We present here a short proof of Cantor-Berstein-Schroeder theorem based on a fixed-point argument, probably not known enough; this proof is less explicit that the usual one, but it is worth noticing that it does not depend on the axiom of choice.

As a lemma, we first prove a particular case of Knaster-Tarski fixed point theorem:

Theorem: (Tarski) Let A be a set and f : \mathfrak{P}(A) \to \mathfrak{P}(A) be a nondecreasing function (ie. such that X \subset Y \Rightarrow f(X) \subset f(Y) for all X,Y \in \mathfrak{P}(A)). Then f has a fixed point.

Proof. Let C= \{ X \in \mathfrak{P}(A) \mid X \subset f(X) \} and F= \bigcup\limits_{X \in C} X \in \mathfrak{P}(A).

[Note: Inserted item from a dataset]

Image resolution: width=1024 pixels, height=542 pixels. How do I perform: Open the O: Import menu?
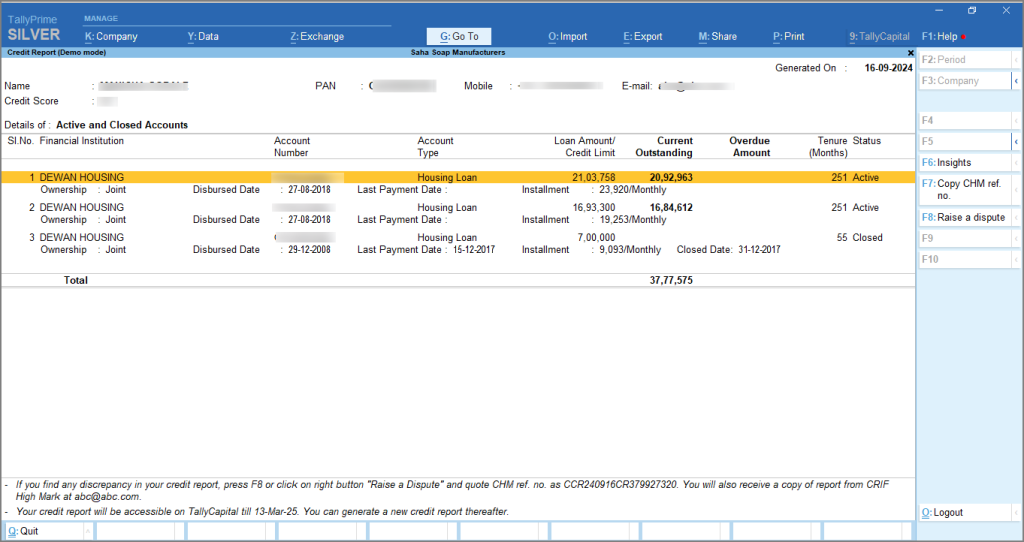coord(567,37)
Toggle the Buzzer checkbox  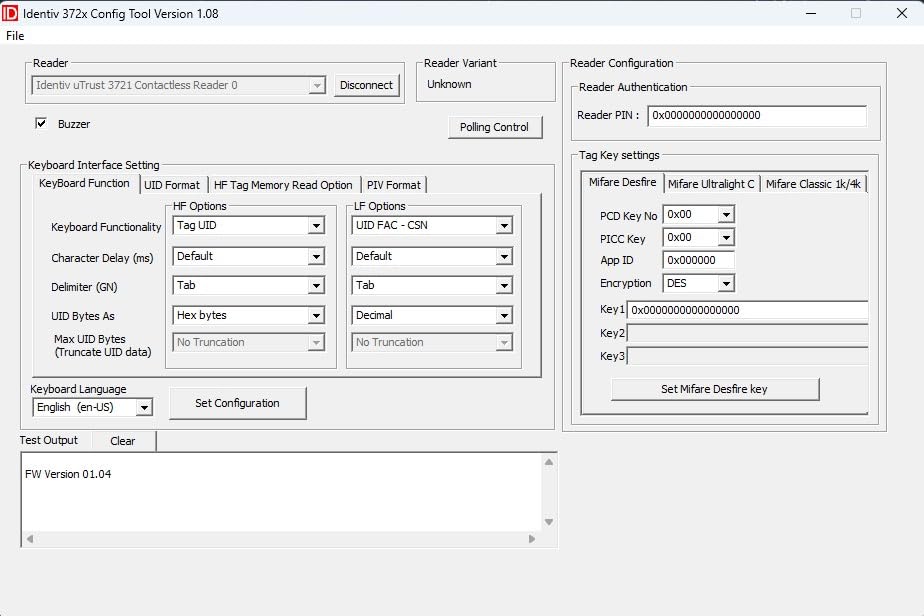point(41,124)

Notice that for all X \in C, X \subset f(X) \subset f(F), hence F \subset f(F) \ (1).

Moreover, (1) implies f(F) \subset f(f(F)) ie. f(F) \in C, so f(F) \subset F \ (2).

We deduce that F is a fixed point of f from (1) and (2), and the theorem follows. \square

Theorem: (Cantor-Bernstein-Schroeder) Let A,B be two sets. Suppose that there exist two injections f : A \hookrightarrow B and g : B \hookrightarrow A. Then there exists a bijection A \overset{\sim}{\to} B.

Proof. First, we define the map

\Phi : \left\{ \begin{array}{ccc} \mathfrak{P}(A) & \to & \mathfrak{P}(A) \\ X & \mapsto & g( B \backslash f(A \backslash X)) \end{array} \right..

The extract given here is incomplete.